The name Stymie was provided by Our Gang director Robert McGowan, who always was frustrated (stymied) by little Matthew's curious wanderings around the studio; the character originally was to be named Hercules. McGowan later recalled that Stymie was his favorite of all the Our Gang kids. The then five-year-old Beard came to the series a year after the transition from the silent/early sound era. He had the distinction of being with the gang from the sound movies of the early 1930s through the transitional period in the mid-1930s.

In 1934 Beard was loaned out from Hal Roach Studios to Samuel Goldwyn Productions for Eddie Cantor's Kid Millions. He and other Our Gang kids appear in the "ice cream fantasy sequence".

Family
Beard's paycheck helped support his family in East Los Angeles, including 13 brothers and sisters. After Beard renamed his younger brother Bobbie "Cotton" (which was used as the name of one of the Our Gang characters), his parents allowed him to name all of the rest of his siblings as they were born. He named one Dickie after Dickie Moore, another member of Our Gang. Four other members of the Beard family appeared in the Our Gang comedies:
 His younger sister Betty Jane Beard preceded Stymie in the gang, playing Farina's little brother Hector in Moan & Groan, Inc. and When the Wind Blows (even though she was a girl).
 His younger sister Carlena Beard appeared as Stymie's younger sister in Shiver My Timbers, Readin' and Writin', and For Pete's Sake!.
 His younger brother Bobbie Beard appeared in six Our Gang shorts from 1932 to 1934 as Stymie's younger brother "Cotton."
 His mother Johnnie Mae Beard had a cameo as Stymie's mother in Big Ears and Free Wheeling.

Beard's younger brother Renee Beard appeared in Hal Roach's featurettes of the 1940s Curley and Who Killed Doc Robbin.

Later years
After Beard left the series in 1935 at the age of 10, he acted in minor roles in feature films, such as Captain Blood (1935) and Jezebel (1938).
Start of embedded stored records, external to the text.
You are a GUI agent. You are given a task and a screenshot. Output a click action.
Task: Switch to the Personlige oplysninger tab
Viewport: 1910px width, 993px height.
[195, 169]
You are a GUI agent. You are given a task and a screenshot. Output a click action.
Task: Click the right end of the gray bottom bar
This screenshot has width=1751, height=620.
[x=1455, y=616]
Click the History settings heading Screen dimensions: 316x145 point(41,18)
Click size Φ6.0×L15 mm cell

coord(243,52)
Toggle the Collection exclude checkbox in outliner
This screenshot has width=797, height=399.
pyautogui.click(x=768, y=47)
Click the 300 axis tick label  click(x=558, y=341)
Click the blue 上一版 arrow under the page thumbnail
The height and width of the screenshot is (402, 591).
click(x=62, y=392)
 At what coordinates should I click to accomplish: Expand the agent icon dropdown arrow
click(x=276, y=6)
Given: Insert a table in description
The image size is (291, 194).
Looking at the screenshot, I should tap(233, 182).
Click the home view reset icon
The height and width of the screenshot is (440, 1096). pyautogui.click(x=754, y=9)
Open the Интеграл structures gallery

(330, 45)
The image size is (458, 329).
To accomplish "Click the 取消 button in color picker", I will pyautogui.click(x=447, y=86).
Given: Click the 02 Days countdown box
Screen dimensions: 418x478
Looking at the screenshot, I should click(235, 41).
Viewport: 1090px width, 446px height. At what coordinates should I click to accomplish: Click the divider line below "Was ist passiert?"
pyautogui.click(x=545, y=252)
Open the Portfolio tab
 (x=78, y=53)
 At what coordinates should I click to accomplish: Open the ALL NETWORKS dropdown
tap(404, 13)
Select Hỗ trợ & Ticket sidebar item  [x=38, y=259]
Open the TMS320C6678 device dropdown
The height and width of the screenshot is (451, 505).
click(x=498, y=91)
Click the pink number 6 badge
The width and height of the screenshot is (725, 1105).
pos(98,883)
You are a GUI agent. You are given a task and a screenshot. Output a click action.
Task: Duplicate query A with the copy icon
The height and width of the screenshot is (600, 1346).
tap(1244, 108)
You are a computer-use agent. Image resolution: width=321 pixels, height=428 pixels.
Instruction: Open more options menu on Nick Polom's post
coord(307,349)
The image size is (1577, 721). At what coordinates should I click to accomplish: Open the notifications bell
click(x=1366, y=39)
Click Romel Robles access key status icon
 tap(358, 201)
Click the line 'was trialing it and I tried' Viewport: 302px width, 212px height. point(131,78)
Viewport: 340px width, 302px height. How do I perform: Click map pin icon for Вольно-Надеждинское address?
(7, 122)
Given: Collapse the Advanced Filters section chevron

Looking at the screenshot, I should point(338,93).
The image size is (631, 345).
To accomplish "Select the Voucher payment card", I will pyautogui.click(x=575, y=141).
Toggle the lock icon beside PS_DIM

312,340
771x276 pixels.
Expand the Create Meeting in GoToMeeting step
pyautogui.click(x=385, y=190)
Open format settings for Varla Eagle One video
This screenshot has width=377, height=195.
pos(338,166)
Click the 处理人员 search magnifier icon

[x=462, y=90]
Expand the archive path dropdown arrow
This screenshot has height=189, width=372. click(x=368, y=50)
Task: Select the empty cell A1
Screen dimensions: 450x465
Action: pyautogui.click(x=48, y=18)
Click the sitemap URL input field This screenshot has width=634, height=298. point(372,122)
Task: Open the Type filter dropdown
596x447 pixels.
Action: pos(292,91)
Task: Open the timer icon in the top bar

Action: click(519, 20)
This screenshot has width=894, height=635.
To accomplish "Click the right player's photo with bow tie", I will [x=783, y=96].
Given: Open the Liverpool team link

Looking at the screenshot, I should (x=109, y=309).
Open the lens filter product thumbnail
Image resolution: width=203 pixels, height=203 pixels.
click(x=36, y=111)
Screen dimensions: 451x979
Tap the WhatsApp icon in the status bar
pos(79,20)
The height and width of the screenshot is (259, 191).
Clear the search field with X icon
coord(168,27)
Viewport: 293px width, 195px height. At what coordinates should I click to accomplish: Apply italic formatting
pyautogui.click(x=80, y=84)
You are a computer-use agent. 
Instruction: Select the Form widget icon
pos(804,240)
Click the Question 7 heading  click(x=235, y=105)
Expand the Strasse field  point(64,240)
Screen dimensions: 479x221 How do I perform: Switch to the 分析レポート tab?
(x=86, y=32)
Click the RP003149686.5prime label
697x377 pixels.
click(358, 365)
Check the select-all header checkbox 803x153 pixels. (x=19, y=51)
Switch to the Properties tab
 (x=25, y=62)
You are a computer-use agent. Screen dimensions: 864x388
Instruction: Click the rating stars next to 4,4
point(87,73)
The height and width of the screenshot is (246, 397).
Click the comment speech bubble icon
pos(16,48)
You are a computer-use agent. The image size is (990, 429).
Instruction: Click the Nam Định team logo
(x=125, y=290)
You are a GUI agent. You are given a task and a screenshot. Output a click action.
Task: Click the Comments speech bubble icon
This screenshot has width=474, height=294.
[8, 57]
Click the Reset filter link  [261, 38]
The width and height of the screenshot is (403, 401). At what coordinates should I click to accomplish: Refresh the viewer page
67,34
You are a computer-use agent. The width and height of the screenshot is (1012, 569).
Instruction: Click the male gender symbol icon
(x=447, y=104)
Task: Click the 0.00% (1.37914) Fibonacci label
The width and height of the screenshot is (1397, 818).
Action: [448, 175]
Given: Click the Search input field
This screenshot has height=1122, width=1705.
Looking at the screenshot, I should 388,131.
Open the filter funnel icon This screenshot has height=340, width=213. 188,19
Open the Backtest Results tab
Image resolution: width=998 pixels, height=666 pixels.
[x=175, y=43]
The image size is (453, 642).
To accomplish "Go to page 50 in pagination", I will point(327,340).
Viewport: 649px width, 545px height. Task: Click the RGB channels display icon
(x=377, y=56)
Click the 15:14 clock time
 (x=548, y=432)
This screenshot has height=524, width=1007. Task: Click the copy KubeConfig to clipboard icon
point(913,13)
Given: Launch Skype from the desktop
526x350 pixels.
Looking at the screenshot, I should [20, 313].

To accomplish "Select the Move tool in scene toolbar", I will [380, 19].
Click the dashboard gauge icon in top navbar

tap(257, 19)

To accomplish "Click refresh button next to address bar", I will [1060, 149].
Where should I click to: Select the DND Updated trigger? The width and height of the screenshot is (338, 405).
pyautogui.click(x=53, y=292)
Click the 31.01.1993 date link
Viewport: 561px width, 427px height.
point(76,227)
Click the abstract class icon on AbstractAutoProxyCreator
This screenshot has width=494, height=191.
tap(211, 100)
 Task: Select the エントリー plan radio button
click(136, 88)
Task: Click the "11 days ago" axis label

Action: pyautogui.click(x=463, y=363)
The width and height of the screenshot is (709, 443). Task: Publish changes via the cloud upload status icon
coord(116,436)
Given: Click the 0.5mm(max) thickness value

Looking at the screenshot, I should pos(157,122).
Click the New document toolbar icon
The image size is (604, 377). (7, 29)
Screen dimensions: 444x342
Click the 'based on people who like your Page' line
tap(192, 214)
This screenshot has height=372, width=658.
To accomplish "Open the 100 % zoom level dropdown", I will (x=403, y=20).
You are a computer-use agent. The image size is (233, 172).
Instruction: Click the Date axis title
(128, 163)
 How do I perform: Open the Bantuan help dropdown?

At the age of 15, he made an appearance as Mose the bellboy in the 1940 The Return of Frank James.  By the time he was in high school, he had retired from acting.

Falling into drug use and street life, Beard became addicted to heroin. He spent most of his early adult life in and out of jail on drug and theft charges.

In the 1960s, he checked himself into Synanon, a drug rehabilitation facility and cult in Los Angeles and successfully ended his heroin use. After leaving Synanon, he made a small comeback, appearing in small roles in feature films and episodes of television shows such as Sanford and Son, Emergency!, and The Jeffersons as a guest star (including two episodes of Maude as a resident of an apartment complex where the title character's husband temporarily lived) and Good Times where he had a recurring role (1974–1977) as Monty.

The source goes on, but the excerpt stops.